## What is required
Take each line from the material below that includes the string "height" and copy it.

## Task inputs
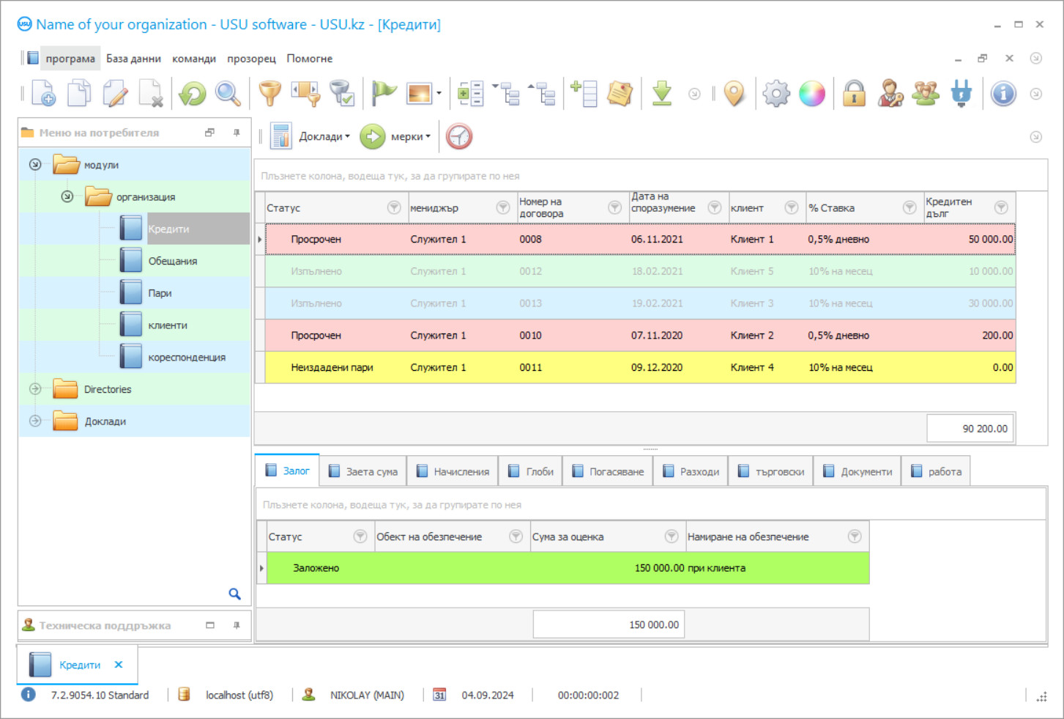
Task: Open the База данни menu
Action: point(133,59)
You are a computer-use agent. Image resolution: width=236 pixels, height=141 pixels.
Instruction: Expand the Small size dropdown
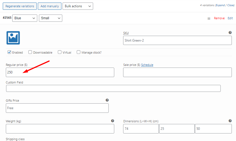(x=51, y=18)
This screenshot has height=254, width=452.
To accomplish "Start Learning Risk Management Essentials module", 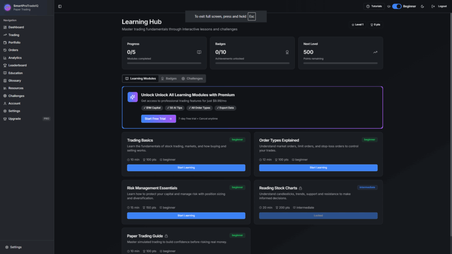I will (186, 216).
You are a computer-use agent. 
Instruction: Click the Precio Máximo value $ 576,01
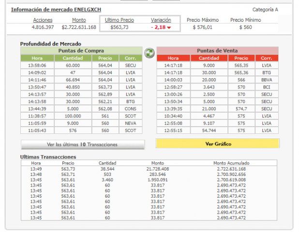[202, 28]

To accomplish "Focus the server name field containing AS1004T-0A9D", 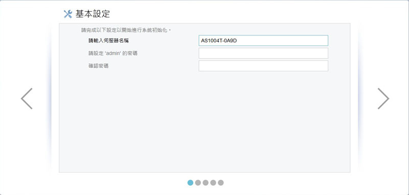I will click(263, 41).
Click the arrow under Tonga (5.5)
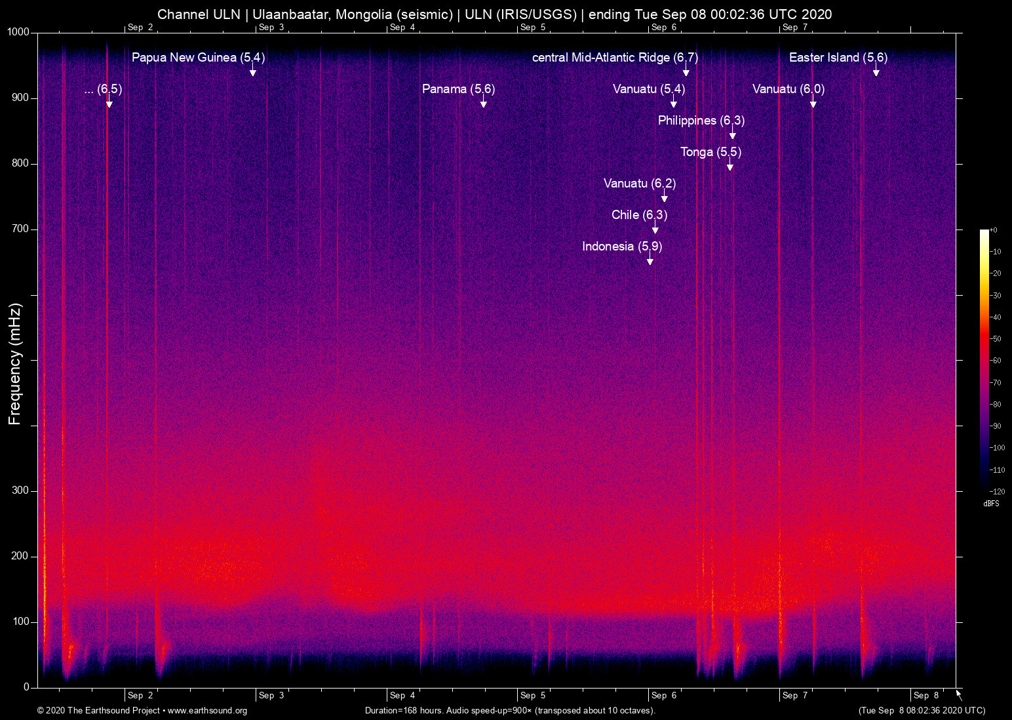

## Solution to this task
You are a computer-use agent. Image resolution: width=236 pixels, height=141 pixels.
This screenshot has height=254, width=452.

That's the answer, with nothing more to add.